Problem to solve:
Write the next few paragraphs of the Reuters article on life extension and Marc Freedman's book, picking up right after its final paragraph.

CHICAGO (Reuters) - Is there a cure for death?
Some Silicon Valley billionaires are looking for it—or at least a way to extend life spans dramatically, perhaps by hundreds of years.
One scientist sponsored a $1 million contest—the Palo Alto Longevity Prize—for researchers who can stop aging. Alphabet Inc’s Google has a business called Calico, also focused on extending life spans. Entrepreneur Peter Thiel, a cofounder of PayPal Holdings Inc, has funded anti-aging research and has even declared himself against death. “Basically, I’m against it,” he told a British journalist a few years ago.
Marc Freedman, however, has a more down-to-earth idea about immortality. The founder of the encore career movement has just published a wonderful new book called How to Live Forever: The Enduring Power of Connecting the Generations (Public Affairs). Freedman is aiming to kick-start a national conversation about ways that today’s older generation can live on through young people.
“Silicon Valley is trying to conquer the wrong problem in the wrong way,” he told me in an interview. “Real happiness comes from having a sense of purpose—and not defeating death, but accepting it and living accordingly. We need to accept and embrace mortality with the wisdom that we are a species that can live on not just literally, but by passing on from generation to generation what we’ve learned from life.”

Raw data:
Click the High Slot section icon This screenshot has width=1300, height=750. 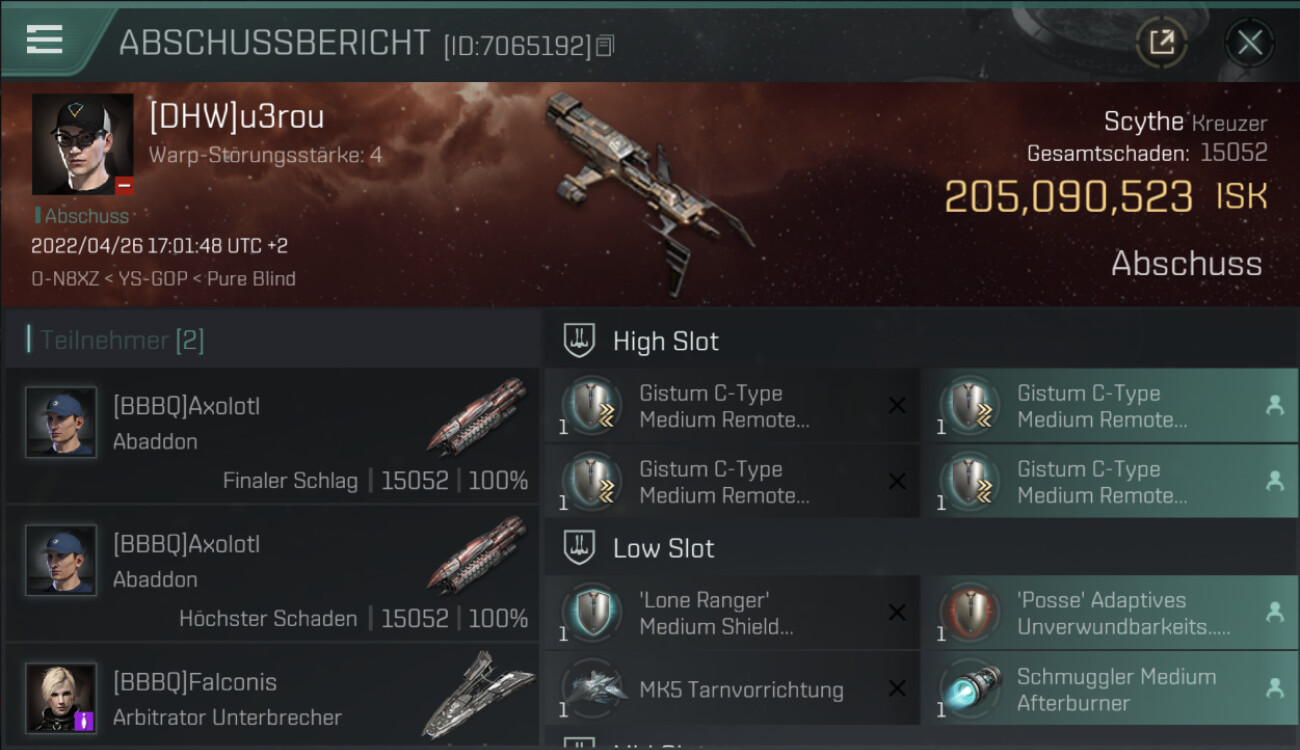pyautogui.click(x=580, y=340)
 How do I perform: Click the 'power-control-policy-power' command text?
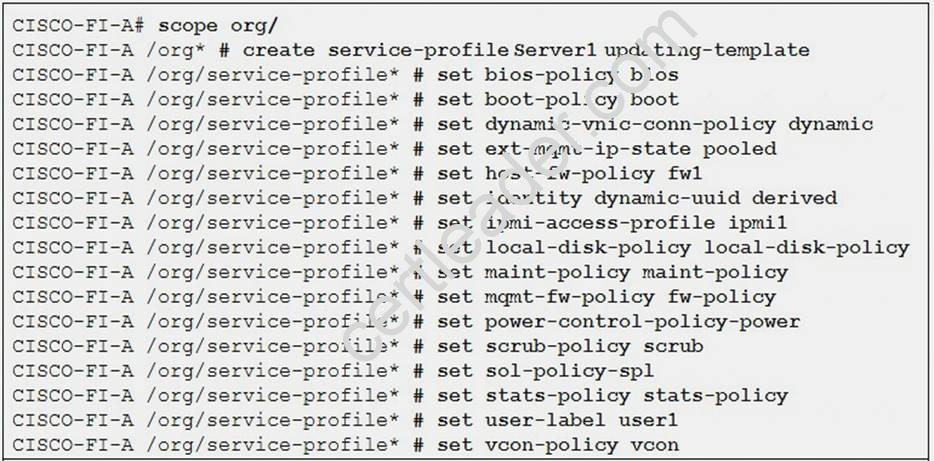pos(642,322)
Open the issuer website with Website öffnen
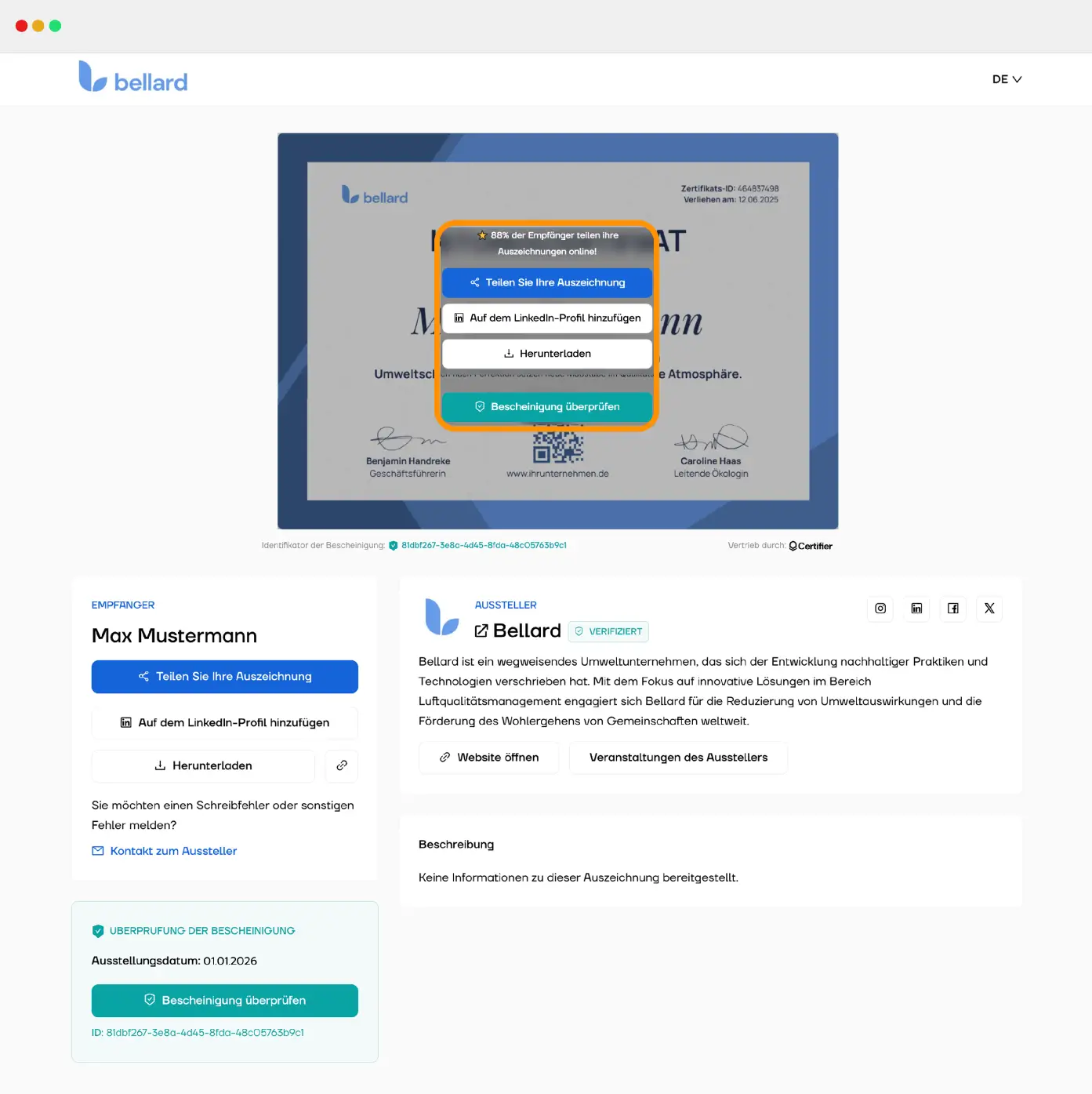The image size is (1092, 1094). [x=488, y=758]
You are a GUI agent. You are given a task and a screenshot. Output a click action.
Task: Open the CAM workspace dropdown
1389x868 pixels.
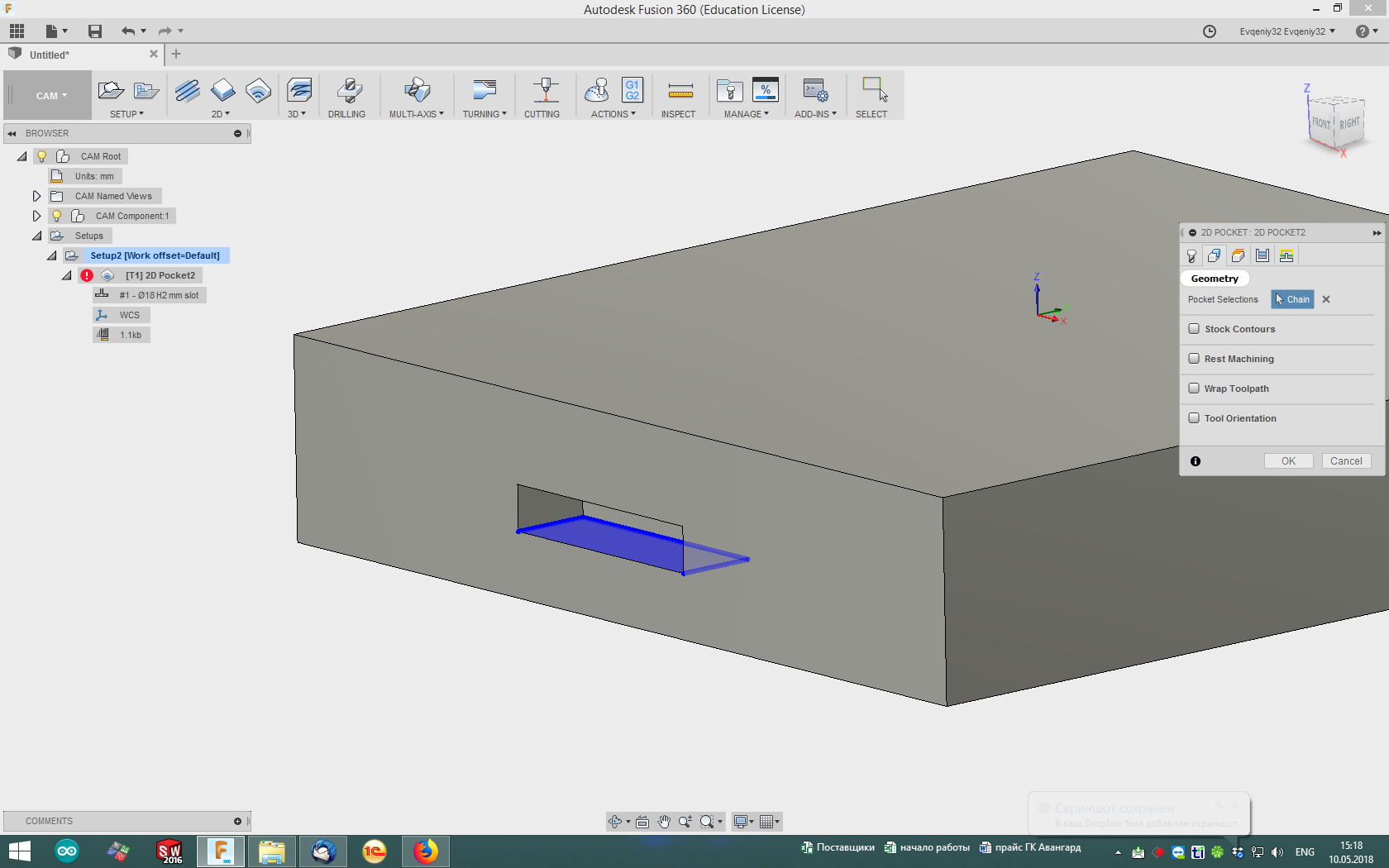click(50, 96)
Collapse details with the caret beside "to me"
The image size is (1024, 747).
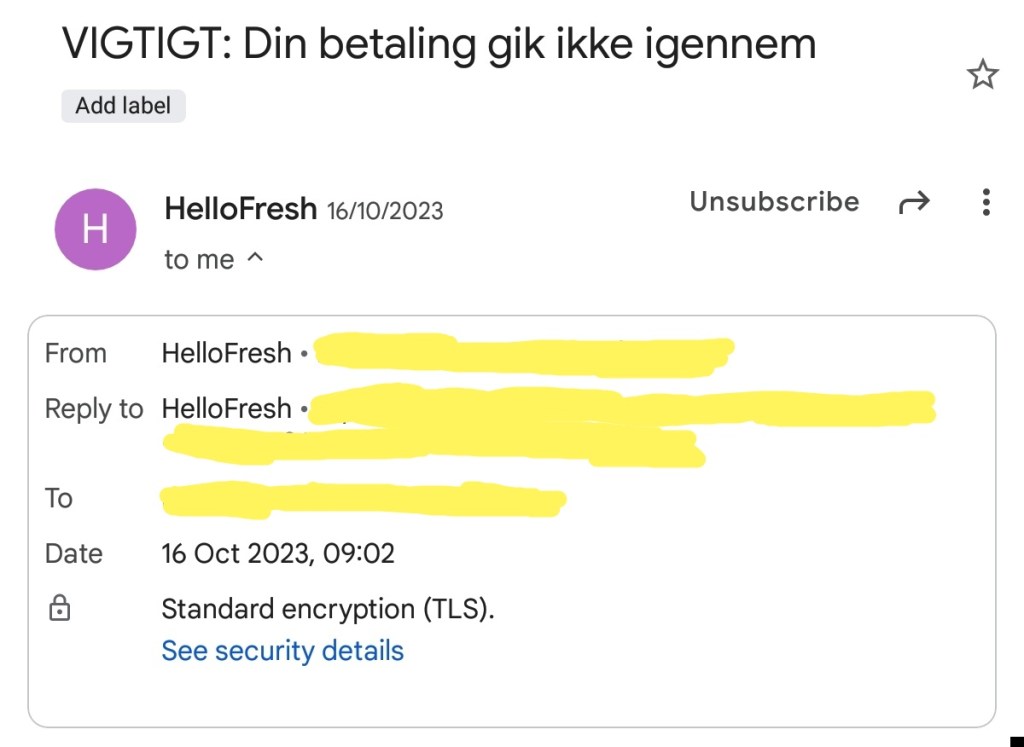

Result:
Freedman’s organization, Encore.org, has played a key role over the past decade in promoting and developing the idea of encore careers - second acts for older adults focused on social purpose and innovation. Two years ago, Encore.org launched a major new youth-mentoring initiative called Gen2Gen, aimed at recruiting and mobilizing more than a million older adults to help young people thrive.
The campaign is working with government and nonprofit groups in seven cities around the country to expand opportunities for older adults to work with children and help them thrive. The focus typically is on issues such as childhood poverty, tutoring and mentoring. So far, the campaign has attracted 160 partner organizations, 1,100 grassroots leaders and a community of 71,000 supporters, Encore reports.
In his book, Freedman explores the intellectual underpinnings of the Gen2Gen campaign. And he gets specific about ways to do it.
“Older people need to get proximate to the young, finding ways to build contact with the younger generation into their daily lives,” he told me. “Start with housing—look for neighborhoods that have a mix of generations. Some older people I know have even sought out co-housing arrangements, because they knew it was a prime opportunity to connect across the generations.”
He also advises older people to think of common interests that bond generations together. “That’s the most reliable crucible for building bonds.” For example, he writes about a senior living facility in Cleveland that has an artist-in-residence program that provides free housing for graduate music students. “The older residents and young musicians frequently share a love of music, which provides the basis for deeper bonds,” he said. “Other people I know have become youth baseball coaches, school volunteers and chess mentors.”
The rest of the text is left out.